A Tennessee law passed in May directs the state’s Medicaid agency to submit a waiver request to CMS to convert nearly all Medicaid federal funding to a block grant. The waiver will index funding levels to inflation and population growth, though the law does not outline other parameters or related flexibilities. Avalere modeled a national block grant policy, instituted by 2020, based on the Tennessee law and assumed that funding for all eligibility groups would be provided in a single block grant per state. Avalere modeled the 10-year budget projection for 2 different measures of inflation. Nationally, the total reduction in federal spending would range from -16% to -24%. States would see federal funding reductions for children ranging from 6% to 33% (see the full report for state-by-state impacts).
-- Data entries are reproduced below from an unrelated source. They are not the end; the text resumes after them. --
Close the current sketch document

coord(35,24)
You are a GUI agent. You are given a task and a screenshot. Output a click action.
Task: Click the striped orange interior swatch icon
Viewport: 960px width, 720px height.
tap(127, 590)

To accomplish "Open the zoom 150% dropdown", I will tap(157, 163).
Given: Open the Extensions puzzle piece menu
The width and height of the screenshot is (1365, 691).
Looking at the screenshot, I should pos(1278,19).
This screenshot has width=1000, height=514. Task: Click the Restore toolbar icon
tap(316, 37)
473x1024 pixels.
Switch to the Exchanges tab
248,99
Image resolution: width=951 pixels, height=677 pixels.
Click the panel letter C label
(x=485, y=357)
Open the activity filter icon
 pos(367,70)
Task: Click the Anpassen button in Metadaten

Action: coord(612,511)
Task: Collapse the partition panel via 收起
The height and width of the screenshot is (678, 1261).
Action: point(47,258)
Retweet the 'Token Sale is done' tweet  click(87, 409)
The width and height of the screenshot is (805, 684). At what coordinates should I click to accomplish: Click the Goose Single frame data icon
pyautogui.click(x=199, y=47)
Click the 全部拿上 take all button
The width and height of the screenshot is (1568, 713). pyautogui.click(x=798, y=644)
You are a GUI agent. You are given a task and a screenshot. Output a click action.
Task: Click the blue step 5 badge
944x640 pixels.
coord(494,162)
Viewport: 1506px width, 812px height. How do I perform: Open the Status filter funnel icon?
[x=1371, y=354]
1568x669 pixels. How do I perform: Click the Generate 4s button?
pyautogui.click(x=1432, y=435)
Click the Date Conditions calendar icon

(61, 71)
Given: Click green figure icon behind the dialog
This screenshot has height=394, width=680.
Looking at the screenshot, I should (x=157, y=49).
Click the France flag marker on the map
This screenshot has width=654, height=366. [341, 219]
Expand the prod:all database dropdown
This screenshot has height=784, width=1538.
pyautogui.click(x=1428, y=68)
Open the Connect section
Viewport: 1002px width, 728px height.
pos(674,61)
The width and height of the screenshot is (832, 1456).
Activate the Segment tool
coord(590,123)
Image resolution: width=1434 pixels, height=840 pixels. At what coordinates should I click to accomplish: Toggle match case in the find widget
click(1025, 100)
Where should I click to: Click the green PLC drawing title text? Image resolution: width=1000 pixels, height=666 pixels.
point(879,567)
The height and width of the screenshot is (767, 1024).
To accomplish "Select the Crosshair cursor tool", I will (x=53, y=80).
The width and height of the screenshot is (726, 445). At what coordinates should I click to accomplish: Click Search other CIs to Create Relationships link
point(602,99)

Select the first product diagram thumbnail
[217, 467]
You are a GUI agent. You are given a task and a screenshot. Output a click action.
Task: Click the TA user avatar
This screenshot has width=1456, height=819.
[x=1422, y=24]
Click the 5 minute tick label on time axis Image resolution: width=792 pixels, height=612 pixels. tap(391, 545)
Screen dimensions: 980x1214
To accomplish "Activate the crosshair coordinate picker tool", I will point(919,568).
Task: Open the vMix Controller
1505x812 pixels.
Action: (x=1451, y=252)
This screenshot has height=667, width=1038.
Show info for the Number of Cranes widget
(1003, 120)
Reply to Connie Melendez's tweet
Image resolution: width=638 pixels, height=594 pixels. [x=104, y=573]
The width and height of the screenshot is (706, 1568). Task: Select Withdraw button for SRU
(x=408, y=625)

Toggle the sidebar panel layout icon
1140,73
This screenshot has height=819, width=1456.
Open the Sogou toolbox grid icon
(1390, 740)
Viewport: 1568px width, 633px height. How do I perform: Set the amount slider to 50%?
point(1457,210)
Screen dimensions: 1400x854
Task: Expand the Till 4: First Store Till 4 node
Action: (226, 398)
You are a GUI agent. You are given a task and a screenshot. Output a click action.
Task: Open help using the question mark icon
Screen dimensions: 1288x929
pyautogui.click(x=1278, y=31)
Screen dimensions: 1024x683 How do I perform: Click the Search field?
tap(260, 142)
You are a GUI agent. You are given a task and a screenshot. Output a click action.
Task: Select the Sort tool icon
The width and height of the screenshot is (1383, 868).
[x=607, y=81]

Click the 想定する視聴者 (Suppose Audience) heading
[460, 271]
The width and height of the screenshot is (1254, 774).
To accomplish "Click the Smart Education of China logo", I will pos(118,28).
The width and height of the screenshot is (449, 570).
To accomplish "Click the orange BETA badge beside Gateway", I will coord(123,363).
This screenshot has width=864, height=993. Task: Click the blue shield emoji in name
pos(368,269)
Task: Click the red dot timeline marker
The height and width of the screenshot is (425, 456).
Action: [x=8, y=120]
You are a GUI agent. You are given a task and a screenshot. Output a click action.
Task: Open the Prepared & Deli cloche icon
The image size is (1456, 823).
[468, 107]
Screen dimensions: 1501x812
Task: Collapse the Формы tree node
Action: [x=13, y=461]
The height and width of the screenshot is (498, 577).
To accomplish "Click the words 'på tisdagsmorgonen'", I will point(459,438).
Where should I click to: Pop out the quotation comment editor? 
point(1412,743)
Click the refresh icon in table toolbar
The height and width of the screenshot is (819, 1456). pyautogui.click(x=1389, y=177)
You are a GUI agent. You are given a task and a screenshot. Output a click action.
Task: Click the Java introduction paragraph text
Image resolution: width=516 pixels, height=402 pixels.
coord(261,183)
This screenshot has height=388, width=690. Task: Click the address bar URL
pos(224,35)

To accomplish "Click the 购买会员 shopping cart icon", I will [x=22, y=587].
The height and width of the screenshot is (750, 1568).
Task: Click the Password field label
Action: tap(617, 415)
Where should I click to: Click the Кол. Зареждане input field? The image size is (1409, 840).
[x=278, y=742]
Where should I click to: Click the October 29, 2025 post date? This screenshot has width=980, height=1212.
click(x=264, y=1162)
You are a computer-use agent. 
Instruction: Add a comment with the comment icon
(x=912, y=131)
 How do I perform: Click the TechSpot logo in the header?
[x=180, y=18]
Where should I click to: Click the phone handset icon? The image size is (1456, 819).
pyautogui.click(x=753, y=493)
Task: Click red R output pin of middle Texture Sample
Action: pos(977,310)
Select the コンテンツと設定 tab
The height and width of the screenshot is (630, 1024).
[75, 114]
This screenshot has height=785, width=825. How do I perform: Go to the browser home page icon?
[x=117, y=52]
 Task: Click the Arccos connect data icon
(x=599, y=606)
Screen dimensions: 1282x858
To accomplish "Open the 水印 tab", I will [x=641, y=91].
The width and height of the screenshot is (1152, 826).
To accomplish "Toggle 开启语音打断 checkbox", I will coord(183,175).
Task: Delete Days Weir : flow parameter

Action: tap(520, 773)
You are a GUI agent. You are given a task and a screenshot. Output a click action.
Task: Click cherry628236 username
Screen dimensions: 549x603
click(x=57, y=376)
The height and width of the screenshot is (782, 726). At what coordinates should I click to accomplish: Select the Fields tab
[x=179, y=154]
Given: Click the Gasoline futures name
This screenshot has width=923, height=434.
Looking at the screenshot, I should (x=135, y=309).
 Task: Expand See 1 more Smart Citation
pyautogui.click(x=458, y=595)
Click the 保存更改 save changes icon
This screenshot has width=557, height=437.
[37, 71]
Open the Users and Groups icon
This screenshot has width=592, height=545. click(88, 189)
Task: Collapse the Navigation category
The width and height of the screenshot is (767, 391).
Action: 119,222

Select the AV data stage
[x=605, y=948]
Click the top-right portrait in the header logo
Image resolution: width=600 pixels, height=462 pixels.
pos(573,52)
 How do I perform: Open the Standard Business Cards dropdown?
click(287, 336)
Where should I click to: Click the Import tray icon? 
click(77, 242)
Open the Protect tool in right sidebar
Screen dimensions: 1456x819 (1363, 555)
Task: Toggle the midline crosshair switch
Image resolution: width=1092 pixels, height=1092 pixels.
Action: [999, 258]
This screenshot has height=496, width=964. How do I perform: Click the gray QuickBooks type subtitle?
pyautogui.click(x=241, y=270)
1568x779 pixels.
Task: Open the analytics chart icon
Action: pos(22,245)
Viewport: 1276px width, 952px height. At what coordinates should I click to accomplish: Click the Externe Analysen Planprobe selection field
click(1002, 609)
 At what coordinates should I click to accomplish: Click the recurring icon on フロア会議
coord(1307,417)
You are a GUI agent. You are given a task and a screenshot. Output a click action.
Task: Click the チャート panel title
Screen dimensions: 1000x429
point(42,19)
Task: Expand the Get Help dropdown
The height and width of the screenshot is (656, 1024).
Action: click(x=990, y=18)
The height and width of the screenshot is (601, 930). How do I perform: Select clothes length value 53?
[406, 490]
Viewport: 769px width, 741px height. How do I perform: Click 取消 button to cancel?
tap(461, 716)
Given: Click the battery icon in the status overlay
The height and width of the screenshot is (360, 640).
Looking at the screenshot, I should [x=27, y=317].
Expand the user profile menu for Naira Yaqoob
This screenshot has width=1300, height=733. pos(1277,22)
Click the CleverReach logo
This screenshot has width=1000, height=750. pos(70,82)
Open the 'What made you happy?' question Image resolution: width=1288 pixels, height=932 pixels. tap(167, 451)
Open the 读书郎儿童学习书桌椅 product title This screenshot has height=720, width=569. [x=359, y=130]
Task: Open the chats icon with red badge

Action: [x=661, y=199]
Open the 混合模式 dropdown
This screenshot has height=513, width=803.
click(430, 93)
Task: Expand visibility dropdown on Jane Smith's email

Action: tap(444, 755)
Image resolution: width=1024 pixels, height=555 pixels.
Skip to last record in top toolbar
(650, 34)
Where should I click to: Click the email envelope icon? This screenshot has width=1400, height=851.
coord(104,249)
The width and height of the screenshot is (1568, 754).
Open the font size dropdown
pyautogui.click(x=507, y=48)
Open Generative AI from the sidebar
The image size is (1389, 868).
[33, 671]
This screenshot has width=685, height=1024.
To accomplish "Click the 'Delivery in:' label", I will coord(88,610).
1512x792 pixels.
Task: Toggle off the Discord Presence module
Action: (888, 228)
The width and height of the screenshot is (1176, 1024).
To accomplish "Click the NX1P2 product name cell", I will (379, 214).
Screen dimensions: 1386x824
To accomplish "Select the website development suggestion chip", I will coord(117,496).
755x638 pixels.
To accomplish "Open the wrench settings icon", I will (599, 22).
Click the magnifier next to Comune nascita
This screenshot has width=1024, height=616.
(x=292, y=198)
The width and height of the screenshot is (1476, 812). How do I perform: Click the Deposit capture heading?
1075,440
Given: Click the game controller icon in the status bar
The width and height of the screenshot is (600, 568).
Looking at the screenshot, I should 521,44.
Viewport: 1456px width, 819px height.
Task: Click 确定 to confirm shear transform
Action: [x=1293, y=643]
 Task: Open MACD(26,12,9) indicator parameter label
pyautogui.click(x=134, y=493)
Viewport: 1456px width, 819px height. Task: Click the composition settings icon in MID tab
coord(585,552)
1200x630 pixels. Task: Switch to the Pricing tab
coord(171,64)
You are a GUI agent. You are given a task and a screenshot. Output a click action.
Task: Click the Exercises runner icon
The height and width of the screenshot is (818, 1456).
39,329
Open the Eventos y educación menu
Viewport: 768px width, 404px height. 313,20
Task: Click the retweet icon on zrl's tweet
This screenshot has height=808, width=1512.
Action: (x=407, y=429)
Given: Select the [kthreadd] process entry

Table 1. Change in Federal Medicaid Spending for Children* Under Block Grants, 2020-2029

In Utah, the state Medicaid agency released a request for public comment on a 1115 waiver that would use a per capita cap funding mechanism for most adult Medicaid beneficiaries. Though Utah’s policy specifically would not impact funding for children in the state, Avalere modeled a per capita cap policy for all eligibility groups, including children, in case other states should decide to pursue this path. Notably, the per capita cap policies described in the 2017 American Health Care Act (AHCA) and the Graham-Cassidy bill, which were reprised in the President’s 2020 Budget, include the option for a per capita cap that includes children. Avalere assumed the policy would be instituted nationally in 2020 and modeled the 10-year budget impact using 2 different measures of inflation. Nationally and on a state-by-state basis, reductions in spending would range from -14% to -22%.

Table 2. Change in Federal Medicaid Spending for Children* Under Per Capita Caps, 2020-2029

“Block grants and per capita caps would provide states a capped amount of funding for their Medicaid programs in exchange for greater flexibility,” said Tiernan Meyer, associate principal at Avalere Health. “Depending on allowed flexibilities, states may reduce eligibility for coverage, limit access to covered benefits or services, increase beneficiary cost sharing, or reduce spending elsewhere in the state budget to make up for lost funds.”

The Children’s Hospital Association provided funding for this analysis. Avalere maintained full editorial control.

Methodology

Avalere used its proprietary Medicaid forecasting and simulation model to estimate the national- and state-level effect of Medicaid block grant and per capita cap policies, focusing specifically on funding for children in the Medicaid program. Avalere’s forecasting and simulation model uses a combination of CMS’ Medicaid statistical information system and Medicaid budget and expenditure system data to estimate recent and historical Medicaid spending and enrollment. To estimate future Medicaid spending and enrollment, it relies on the most recent CMS Medicaid actuarial report (2017) for future per enrollee spending growth and a combination of US Census Bureau state population projections and each state’s historical enrollment to estimate future state-specific enrollment by basis of eligibility group. Avalere uses Congressional Budget Office (CBO) assumptions for national federal Medicaid spending under current law and future overall inflation (CPI-U). Avalere forecasts medical inflation (CPI-M) by looking at Bureau of Labor Statistics data showing the average difference in CPI-U and CPI-M from 2010-2019 and applying that different to CBO forecasts of CPI-U. Direct changes in federal Medicaid spending exclude the effect of any resulting changes in Medicaid enrollment. The simulation assumes Medicaid funding policies start in 2020 (using 2019 as the base year for federal spending levels) and that states do not alter enrollment or benefits. Avalere’s forecast period for this analysis aligns with the most recent CBO budget window, 2020–2029.